# TASK STATEMENT
Search the material below for the string "checkmark". Return every line that holds it.

※ ※ ※

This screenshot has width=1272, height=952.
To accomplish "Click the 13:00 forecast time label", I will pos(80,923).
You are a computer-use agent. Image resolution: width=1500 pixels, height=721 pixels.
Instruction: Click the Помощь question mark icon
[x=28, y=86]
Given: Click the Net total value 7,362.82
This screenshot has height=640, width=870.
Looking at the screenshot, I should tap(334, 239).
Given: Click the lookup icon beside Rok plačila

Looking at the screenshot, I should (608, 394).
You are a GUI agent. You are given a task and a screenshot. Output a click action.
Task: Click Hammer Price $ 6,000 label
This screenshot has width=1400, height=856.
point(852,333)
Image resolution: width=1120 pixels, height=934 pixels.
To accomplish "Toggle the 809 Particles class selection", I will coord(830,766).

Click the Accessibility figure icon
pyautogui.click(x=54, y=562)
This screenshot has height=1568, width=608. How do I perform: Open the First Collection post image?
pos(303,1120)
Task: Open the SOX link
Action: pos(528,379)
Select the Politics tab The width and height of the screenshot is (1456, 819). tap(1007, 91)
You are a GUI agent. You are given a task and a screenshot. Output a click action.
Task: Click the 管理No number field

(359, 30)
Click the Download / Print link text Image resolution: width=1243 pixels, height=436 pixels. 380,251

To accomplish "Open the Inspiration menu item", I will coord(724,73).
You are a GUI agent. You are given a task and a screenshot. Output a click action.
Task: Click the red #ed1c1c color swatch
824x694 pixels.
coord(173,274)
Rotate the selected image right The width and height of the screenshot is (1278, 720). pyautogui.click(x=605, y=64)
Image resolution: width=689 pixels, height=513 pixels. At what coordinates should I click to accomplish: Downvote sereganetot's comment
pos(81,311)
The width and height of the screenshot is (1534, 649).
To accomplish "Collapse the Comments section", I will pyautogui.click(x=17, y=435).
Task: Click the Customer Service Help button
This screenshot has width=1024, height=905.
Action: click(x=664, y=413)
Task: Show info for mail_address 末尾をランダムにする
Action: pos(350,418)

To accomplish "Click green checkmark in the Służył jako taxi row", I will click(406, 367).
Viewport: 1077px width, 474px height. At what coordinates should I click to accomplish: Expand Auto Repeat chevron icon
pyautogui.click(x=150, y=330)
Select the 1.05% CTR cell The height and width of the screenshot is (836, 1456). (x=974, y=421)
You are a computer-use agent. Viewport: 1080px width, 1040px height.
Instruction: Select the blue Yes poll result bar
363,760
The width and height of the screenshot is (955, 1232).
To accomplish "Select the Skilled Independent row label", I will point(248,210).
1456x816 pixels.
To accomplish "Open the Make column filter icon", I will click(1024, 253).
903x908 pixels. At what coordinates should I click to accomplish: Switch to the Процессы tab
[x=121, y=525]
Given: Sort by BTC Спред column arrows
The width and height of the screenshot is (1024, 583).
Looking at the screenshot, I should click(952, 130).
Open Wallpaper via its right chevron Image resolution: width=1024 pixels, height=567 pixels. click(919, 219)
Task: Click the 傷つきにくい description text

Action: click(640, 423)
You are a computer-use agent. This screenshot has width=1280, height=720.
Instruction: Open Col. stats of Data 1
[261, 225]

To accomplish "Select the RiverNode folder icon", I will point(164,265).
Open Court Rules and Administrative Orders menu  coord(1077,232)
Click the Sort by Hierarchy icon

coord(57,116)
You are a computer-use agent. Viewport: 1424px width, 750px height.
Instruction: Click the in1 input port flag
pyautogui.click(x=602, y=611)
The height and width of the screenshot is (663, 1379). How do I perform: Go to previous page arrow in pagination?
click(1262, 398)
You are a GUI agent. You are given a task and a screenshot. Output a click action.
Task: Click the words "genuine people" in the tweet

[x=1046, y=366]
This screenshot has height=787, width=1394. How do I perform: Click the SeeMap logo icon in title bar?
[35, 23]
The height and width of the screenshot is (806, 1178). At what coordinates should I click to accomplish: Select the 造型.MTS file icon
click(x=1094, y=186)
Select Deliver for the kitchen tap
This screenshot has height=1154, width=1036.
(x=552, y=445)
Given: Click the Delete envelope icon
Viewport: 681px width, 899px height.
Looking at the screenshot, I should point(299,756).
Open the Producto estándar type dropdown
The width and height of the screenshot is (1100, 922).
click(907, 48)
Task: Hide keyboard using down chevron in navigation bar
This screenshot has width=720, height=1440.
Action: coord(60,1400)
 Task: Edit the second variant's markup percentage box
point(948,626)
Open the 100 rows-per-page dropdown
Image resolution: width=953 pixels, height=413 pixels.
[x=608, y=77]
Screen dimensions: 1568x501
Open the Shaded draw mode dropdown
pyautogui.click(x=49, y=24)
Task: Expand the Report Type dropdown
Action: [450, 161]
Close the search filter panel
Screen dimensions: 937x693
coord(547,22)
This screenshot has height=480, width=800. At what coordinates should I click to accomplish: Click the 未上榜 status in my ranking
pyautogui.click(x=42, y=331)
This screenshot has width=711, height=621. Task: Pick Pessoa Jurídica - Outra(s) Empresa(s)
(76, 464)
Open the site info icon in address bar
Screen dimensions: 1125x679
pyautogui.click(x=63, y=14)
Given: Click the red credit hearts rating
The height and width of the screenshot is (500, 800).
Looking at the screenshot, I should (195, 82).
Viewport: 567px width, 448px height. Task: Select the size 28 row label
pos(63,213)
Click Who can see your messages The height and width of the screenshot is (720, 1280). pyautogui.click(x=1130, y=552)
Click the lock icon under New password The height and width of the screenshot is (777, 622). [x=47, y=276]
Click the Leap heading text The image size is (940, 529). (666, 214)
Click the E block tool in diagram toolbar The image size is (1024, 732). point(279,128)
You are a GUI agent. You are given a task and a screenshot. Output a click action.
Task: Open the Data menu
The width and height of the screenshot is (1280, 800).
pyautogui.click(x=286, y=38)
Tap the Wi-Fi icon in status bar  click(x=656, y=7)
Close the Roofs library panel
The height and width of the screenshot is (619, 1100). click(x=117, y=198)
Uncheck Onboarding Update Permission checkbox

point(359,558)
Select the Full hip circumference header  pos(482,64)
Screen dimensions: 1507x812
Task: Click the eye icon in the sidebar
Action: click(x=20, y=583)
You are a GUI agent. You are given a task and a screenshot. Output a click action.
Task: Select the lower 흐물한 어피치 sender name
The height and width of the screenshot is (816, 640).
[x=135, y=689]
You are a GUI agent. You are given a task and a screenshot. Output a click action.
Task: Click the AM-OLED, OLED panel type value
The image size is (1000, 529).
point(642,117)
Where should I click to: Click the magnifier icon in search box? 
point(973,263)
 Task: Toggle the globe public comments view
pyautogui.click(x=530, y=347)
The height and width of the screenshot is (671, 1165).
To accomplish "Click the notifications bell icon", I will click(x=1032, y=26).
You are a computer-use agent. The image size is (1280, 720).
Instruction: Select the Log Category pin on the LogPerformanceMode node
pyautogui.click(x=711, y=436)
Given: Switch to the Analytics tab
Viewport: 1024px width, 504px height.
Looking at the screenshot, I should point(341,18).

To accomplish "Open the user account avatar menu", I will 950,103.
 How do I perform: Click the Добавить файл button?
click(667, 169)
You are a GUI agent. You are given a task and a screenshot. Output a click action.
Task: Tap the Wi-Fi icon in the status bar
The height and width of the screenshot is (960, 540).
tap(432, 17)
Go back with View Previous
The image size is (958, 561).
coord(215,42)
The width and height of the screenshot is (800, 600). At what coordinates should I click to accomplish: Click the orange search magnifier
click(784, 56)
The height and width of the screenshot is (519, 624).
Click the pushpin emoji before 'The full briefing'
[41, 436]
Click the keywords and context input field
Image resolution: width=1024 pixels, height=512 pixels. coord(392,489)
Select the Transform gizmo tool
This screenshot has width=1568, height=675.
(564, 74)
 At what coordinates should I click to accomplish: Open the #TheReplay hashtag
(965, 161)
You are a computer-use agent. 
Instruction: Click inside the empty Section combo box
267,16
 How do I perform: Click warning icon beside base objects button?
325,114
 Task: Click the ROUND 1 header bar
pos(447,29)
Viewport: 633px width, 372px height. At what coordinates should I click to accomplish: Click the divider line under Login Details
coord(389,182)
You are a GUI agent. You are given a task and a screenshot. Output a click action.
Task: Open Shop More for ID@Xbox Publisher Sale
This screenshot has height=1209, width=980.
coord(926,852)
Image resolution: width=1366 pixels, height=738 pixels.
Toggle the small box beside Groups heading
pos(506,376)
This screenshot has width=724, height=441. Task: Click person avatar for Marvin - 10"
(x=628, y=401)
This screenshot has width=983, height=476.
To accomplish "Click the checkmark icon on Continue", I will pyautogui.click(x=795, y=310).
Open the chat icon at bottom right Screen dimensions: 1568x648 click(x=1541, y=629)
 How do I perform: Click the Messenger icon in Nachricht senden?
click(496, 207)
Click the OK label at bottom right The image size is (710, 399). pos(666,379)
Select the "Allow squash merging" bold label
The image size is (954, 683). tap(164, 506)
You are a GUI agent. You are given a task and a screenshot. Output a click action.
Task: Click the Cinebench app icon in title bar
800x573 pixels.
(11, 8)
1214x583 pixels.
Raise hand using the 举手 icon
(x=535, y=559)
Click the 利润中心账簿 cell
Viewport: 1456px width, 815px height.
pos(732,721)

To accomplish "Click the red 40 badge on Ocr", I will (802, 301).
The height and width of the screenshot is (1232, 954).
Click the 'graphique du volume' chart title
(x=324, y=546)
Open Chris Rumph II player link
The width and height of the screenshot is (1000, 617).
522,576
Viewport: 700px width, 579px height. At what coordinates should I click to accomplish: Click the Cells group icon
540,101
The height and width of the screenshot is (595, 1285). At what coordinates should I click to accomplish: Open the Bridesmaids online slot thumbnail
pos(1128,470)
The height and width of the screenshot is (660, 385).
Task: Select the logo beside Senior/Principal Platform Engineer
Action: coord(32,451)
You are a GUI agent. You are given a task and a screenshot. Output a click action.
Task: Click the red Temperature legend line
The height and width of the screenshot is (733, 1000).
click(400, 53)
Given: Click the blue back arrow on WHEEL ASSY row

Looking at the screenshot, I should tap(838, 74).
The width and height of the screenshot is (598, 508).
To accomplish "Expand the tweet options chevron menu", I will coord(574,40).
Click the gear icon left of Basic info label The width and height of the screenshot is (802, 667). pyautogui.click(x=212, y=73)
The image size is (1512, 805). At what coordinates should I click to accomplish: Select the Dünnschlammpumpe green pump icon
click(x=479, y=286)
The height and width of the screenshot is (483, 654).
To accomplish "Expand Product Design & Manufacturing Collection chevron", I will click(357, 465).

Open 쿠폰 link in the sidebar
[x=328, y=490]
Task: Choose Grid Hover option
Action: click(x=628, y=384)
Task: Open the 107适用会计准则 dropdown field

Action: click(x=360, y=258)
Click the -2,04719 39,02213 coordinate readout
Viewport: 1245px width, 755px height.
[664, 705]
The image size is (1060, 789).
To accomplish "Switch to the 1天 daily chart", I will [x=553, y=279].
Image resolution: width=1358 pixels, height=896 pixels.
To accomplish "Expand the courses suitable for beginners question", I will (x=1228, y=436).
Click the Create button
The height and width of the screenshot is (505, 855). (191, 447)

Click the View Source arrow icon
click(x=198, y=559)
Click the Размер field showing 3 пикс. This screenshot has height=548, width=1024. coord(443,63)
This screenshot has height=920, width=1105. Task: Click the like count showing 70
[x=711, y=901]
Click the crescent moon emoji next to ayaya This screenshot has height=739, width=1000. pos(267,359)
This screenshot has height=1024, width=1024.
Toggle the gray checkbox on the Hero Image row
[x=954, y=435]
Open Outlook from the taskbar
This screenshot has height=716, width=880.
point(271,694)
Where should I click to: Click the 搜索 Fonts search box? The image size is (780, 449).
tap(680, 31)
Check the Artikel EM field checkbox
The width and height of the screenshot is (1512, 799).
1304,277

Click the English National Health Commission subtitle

※ ※ ※

# EXERCISE OUTPUT
To accomplish "Click green checkmark in the Służył jako taxi row", I will click(406, 367).
To accomplish "Click the checkmark icon on Continue", I will pyautogui.click(x=795, y=310).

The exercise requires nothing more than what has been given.